Haltet gut Wache und seht zu, was geschieht.«
Nicht lange, und sie hörten ein Flügelschlagen. Die Drossel kehrte zurück. Und mit ihr kam ein uralter, fast blinder Vogel, der nur noch schwerfällig flog und einen kahlen Kopf hatte. Es war ein hochbetagter, außerordentlich großer Rabe. Steif setzte er sich vor ihnen auf den Boden, schlug müde ein paarmal mit den Schwingen und hüpfte Thorin entgegen.

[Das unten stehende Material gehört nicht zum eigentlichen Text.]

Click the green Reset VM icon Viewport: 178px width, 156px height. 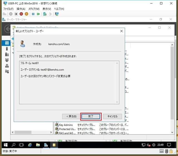(x=38, y=14)
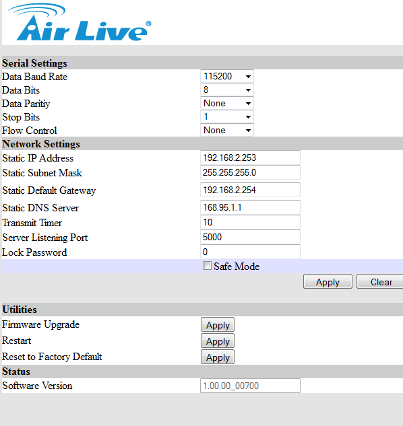Click the Transmit Timer input
Image resolution: width=403 pixels, height=426 pixels.
(250, 222)
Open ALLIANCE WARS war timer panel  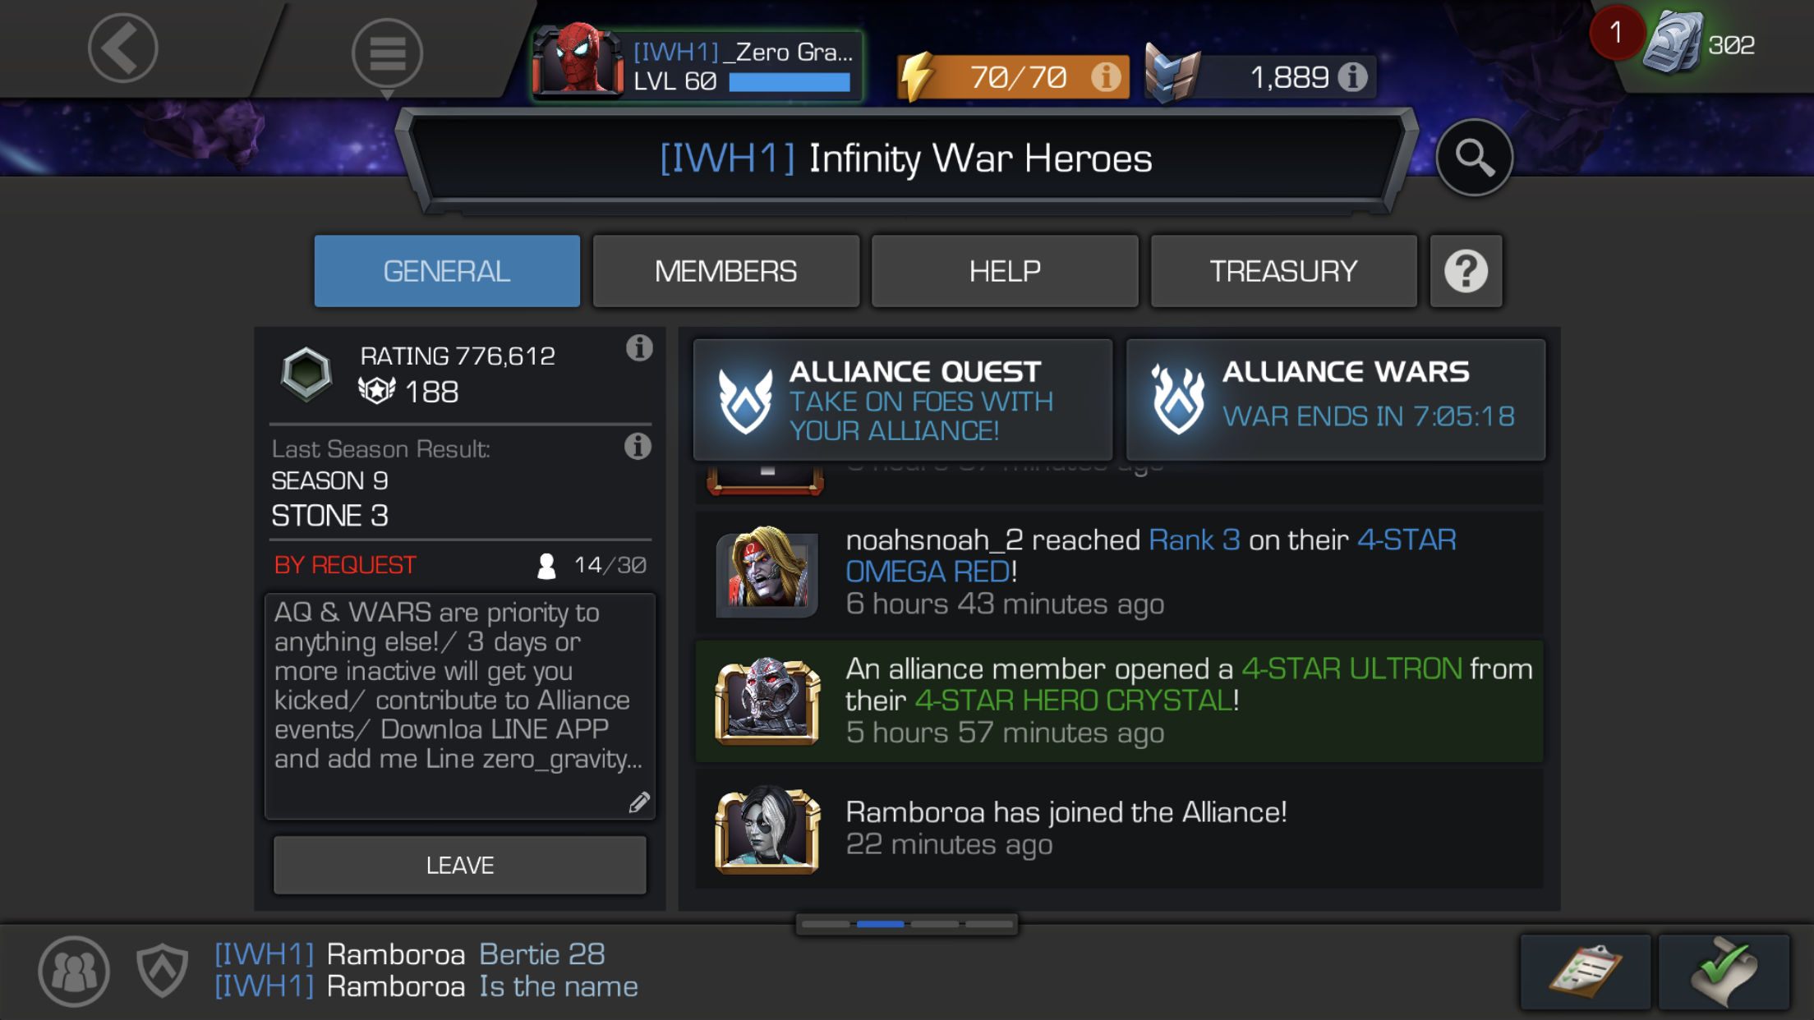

»O Thorin, Sohn von Thrain, und Balin, Sohn von Fundin, krächzte er (Bilbo verstand, was er sagte, denn er benutzte die gewöhnliche und nicht die Vogelsprache). »Ich bin Roäc, Sohn von Carc. Carc ist tot, aber Ihr kanntet ihn einst gut. Es ist zwar schon einhundertdreiundfünfzig Jahre her, daß ich aus dem Ei kroch, aber nie werde ich vergessen, was mein Vater mir sagte. Jetzt bin ich Herr der großen Bergraben. Wir sind nur wenige, aber wir erinnern uns gut an den König der alten Zeiten. Die meisten meines Volkes sind unterwegs, denn es stehen im Süden wichtige Ereignisse bevor, Ereignisse, die Euch freuen, aber auch andere, die Euch Sorge machen werden.
Schaut, die Vögel kommen aus Süd und Ost und West zum Berg und nach Dal zurück, denn das Wort geht um: Smaug ist tot!«
»Tot! Tot?« schrien die Zwerge. »Tot! Dann haben wir unnütz Angst vor ihm gehabt – dann ist der Schatz unser!« Sie sprangen auf und vollführten Luftsprünge vor Freude.
»Ja, tot«, sagte Roäc. »Die Drossel hier – mögen ihr nie die Federn ausfallen – sah ihn sterben. Wir dürfen ihren Worten glauben. Sie sah ihn in der Schlacht von Esgaroth fallen, drei Nächte zuvor, beim Aufgang des Mondes.«
Es dauerte geraume Zeit, bis Thorin die Zwerge dazu brachte, still zu sein und den Nachrichten des Raben weiter zu lauschen.
Als er schließlich die ganze Geschichte des Kampfes erzählt hatte, fuhr Roäc fort: »Soweit die erfreuliche Seite, Thorin Eichenschild. Ihr könnt ohne Gefahr zu Eurem Palast zurückkehren. Der ganze Schatz ist Euer – im Augenblick. Aber viele versammeln sich, nicht nur die Vögel. Die Nachricht vom Tod des Wächters ist weit und breit im Land umgegangen, und die Sage, die Jahr um Jahr von dem Reichtum Thrors erzählt wurde, ist nie aus dem Gedächtnis geschwunden. Viele sind begierig, einen Anteil an der Beute zu bekommen. Schon ist ein Elbenheer im Anmarsch, und die Aaskrähen sind mit ihnen, denn sie hoffen auf Kampf und Schlacht. Am See murren die Menschen, daß sie all ihr Leid den Zwergen verdanken, denn sie sind obdachlos, und viele starben. Smaug vernichtete ihre Stadt. Auch sie wollen einen Teil von Eurem Schatz, ob Ihr nun lebt oder ob Ihr tot seid.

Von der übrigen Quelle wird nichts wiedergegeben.